The parade on Wednesday marked the 80th anniversary of Japan’s surrender on September 2, 1945, which ended the Second World War. China was one of the Allied nations fighting Germany, Japan and Italy.
China now brands the conflict as the “Chinese People’s War of Resistance Against Japanese Aggression and the World Anti-Fascist War.” In doing so, Beijing frames its war with Japan as the core of the global struggle, even though it was only one theatre.
In reality, China did not defeat Japan on its own, and the Communist Party was not the sole force in the fight. The Nationalists, who later retreated to Taiwan after losing the civil war, and the Communists fought the Japanese together with major support from the United States and other Western powers through weapons, training, advisers and troops.
In recent weeks, state media has been filled with articles claiming that the Communist Party was the central pillar of the war effort. One piece highlighted by the China Media Project quoted Shi Quanwei, a scholar working under the CPC Central Committee, writing in China Youth Daily that the Party was the “backbone” of the resistance. Shi said, “The experience of three revolutions, especially the War of Resistance, has given us and the Chinese people this confidence. Without the efforts of the Communist Party, without Communists serving as the backbone of the Chinese people, China’s independence and liberation would have been impossible.”
Another article quoted a descendant of a Soviet pilot who argued that the United States’ role in the war was overstated. “China’s resistance war was already underway before the Pearl Harbour incident. Chinese forces long tied down Japanese military strength and manpower, preventing them from extending their influence to the Pacific and the entire Far East region at that time,” the person said.
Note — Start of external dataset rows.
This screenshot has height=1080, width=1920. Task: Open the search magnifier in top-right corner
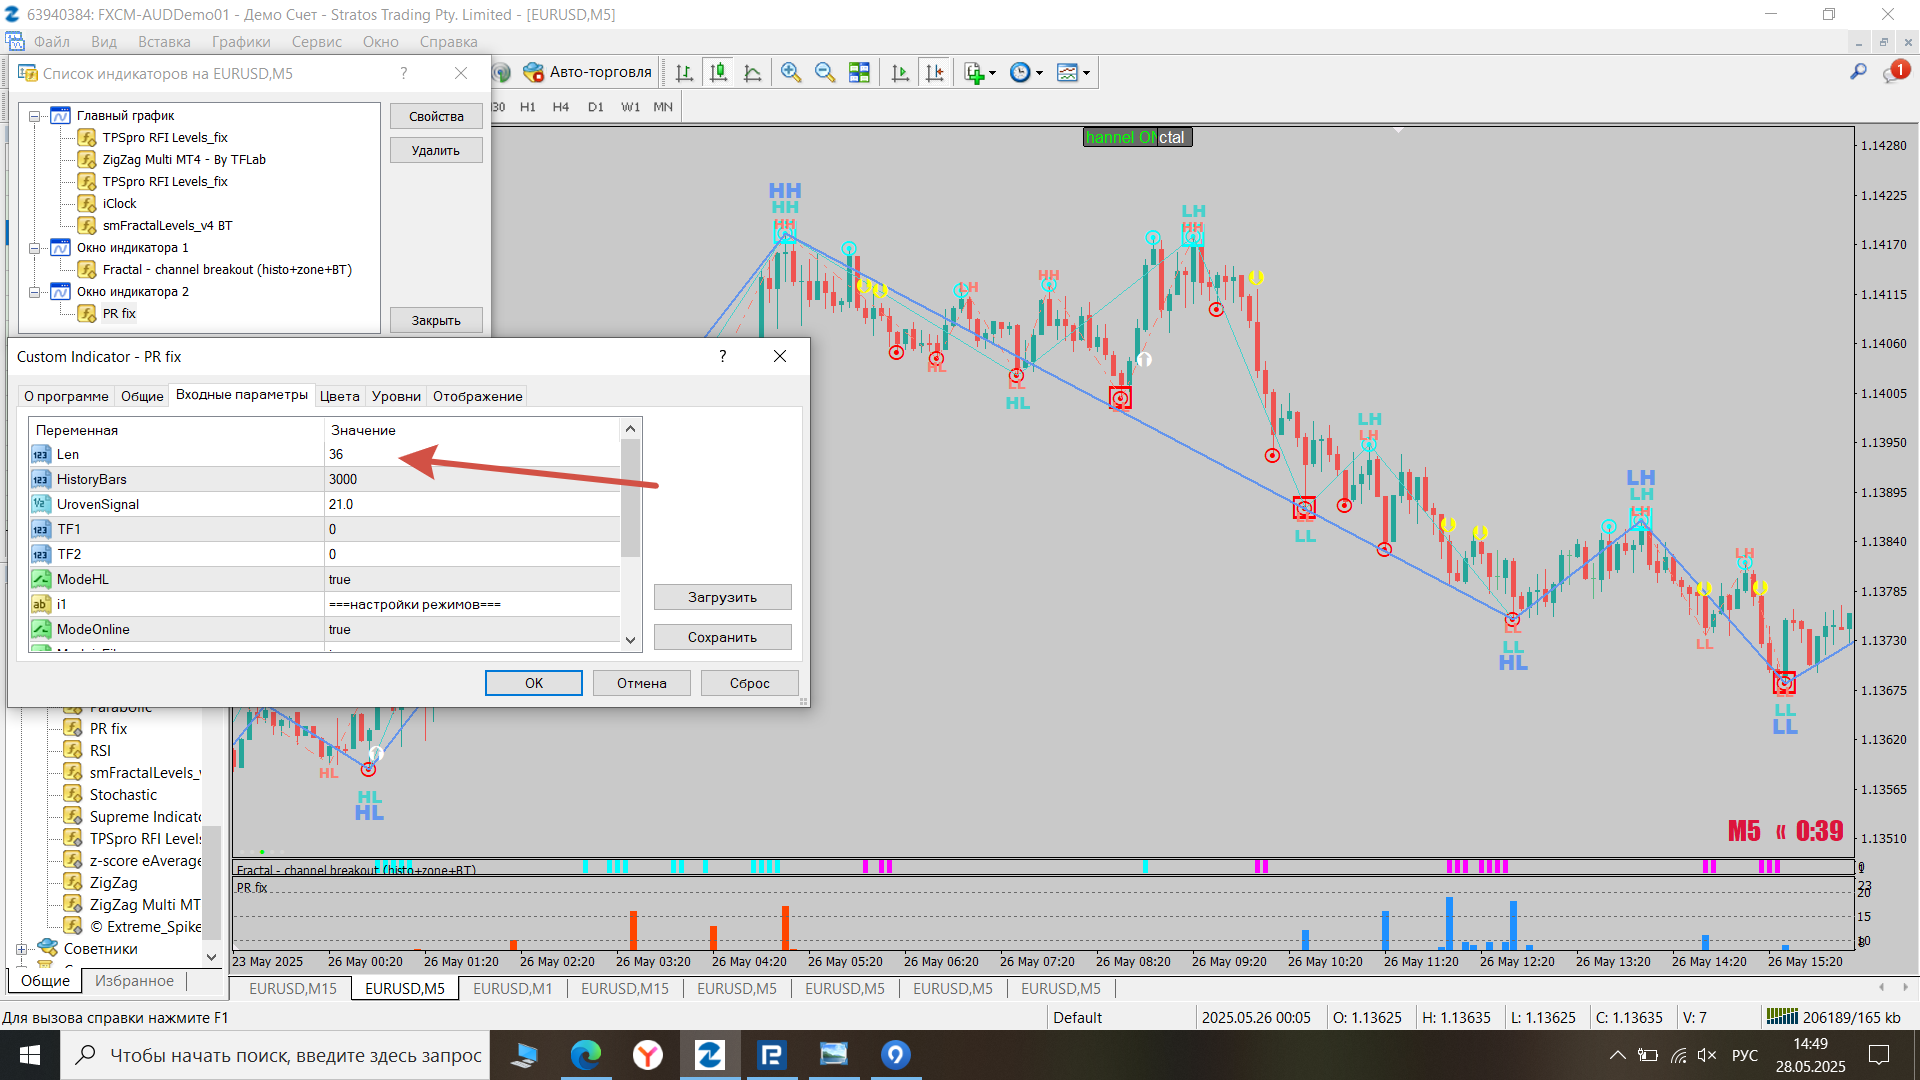point(1858,72)
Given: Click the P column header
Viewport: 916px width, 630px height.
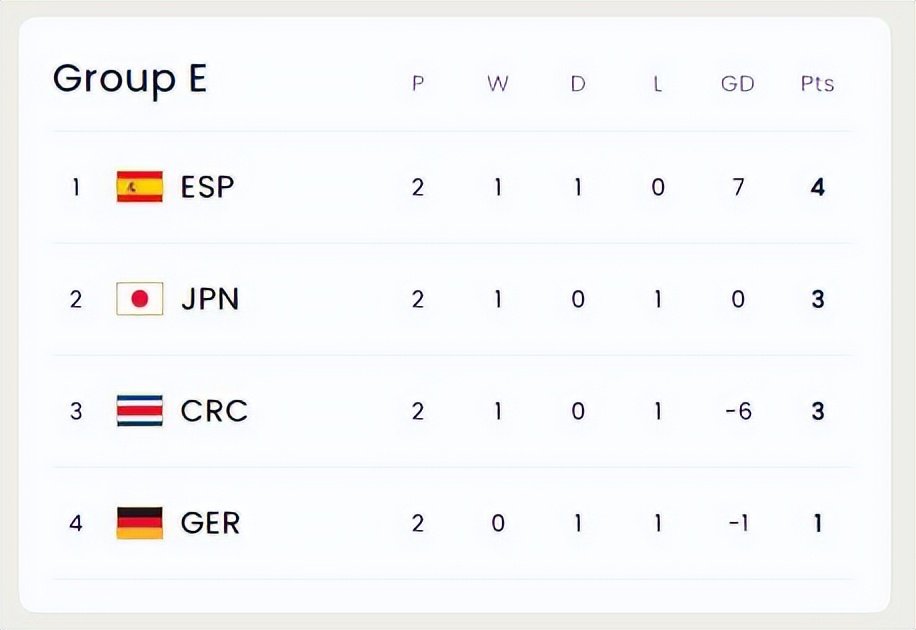Looking at the screenshot, I should [x=417, y=84].
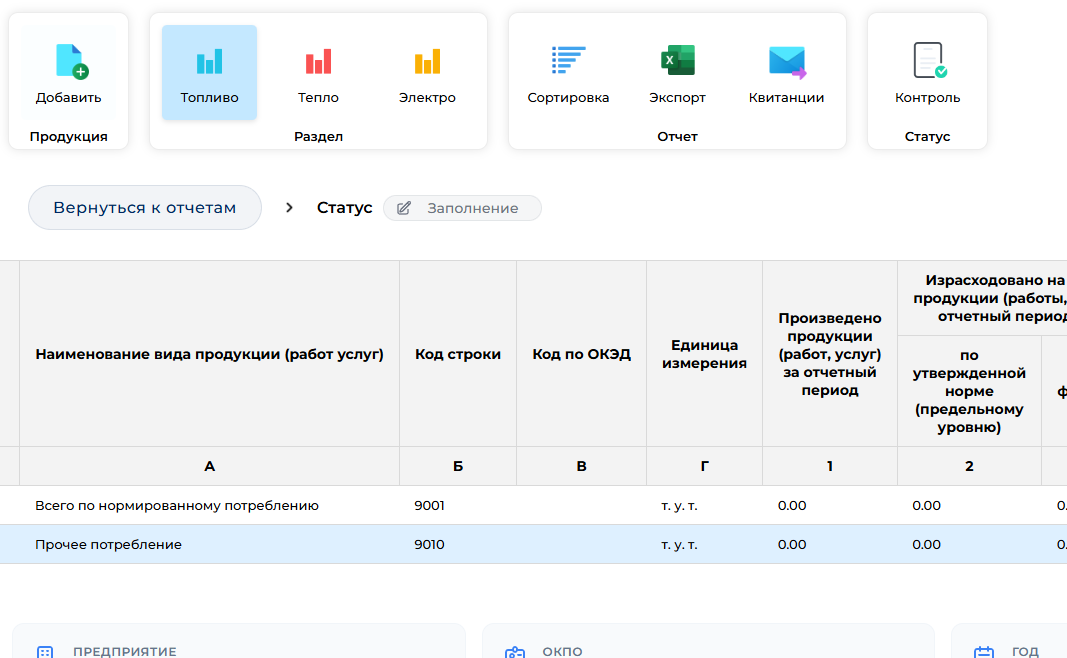The height and width of the screenshot is (658, 1067).
Task: Run the Контроль status check
Action: (928, 62)
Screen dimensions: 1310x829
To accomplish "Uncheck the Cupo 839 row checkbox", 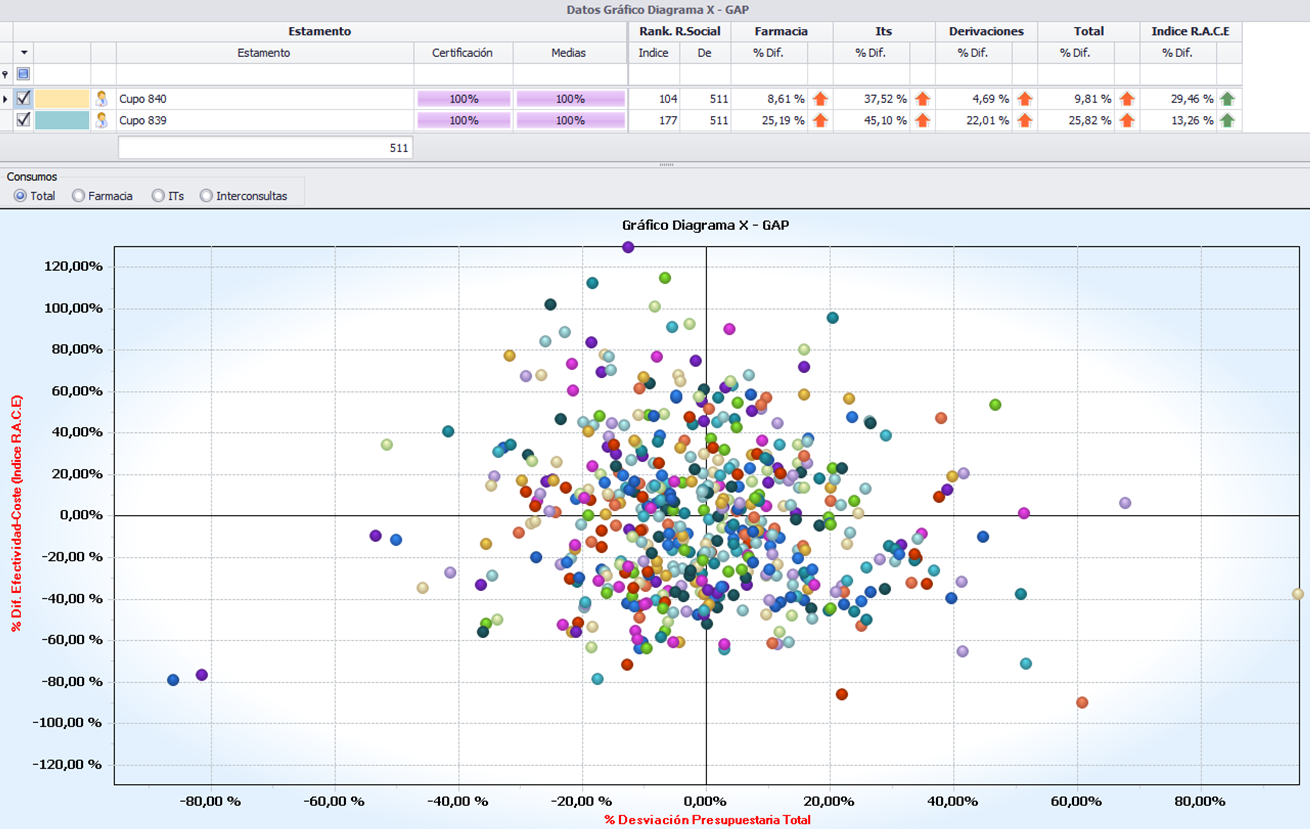I will (x=24, y=120).
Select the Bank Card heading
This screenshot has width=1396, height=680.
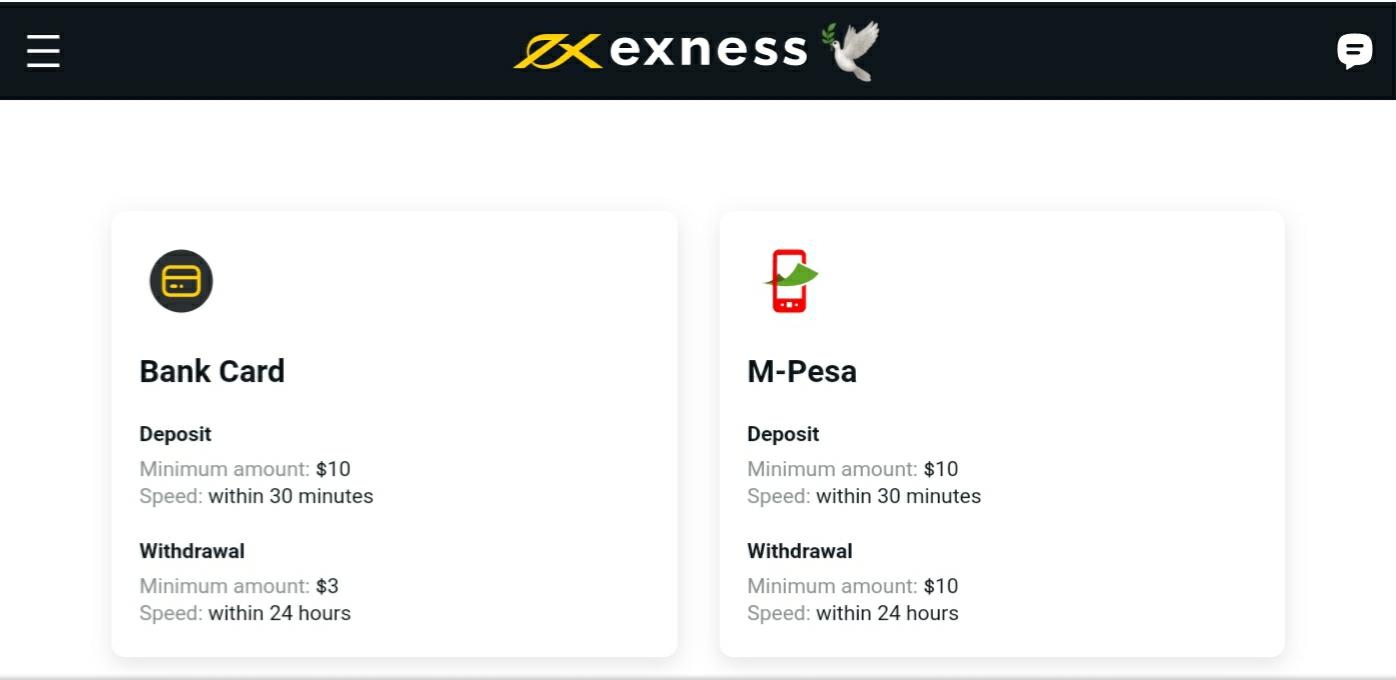(212, 371)
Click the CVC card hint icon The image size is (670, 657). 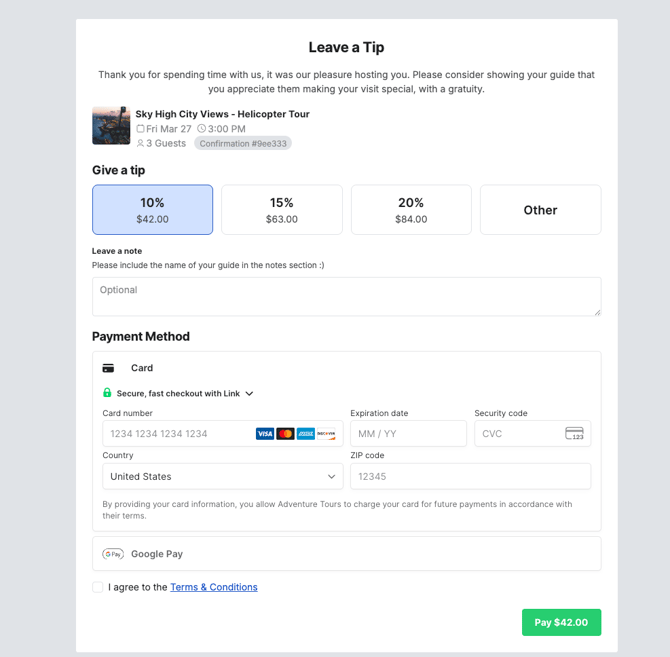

These claims do not stand up to history. The Nationalist government led most of the conventional fighting until 1943 and handled relations with foreign powers. Western weapons, training and soldiers were crucial to China’s ability to keep fighting and eventually turn the tide. Scholars agree that without this support the war would have dragged on for years, with China’s weak industrial base making victory far less likely and a stalemate or compromise much more probable.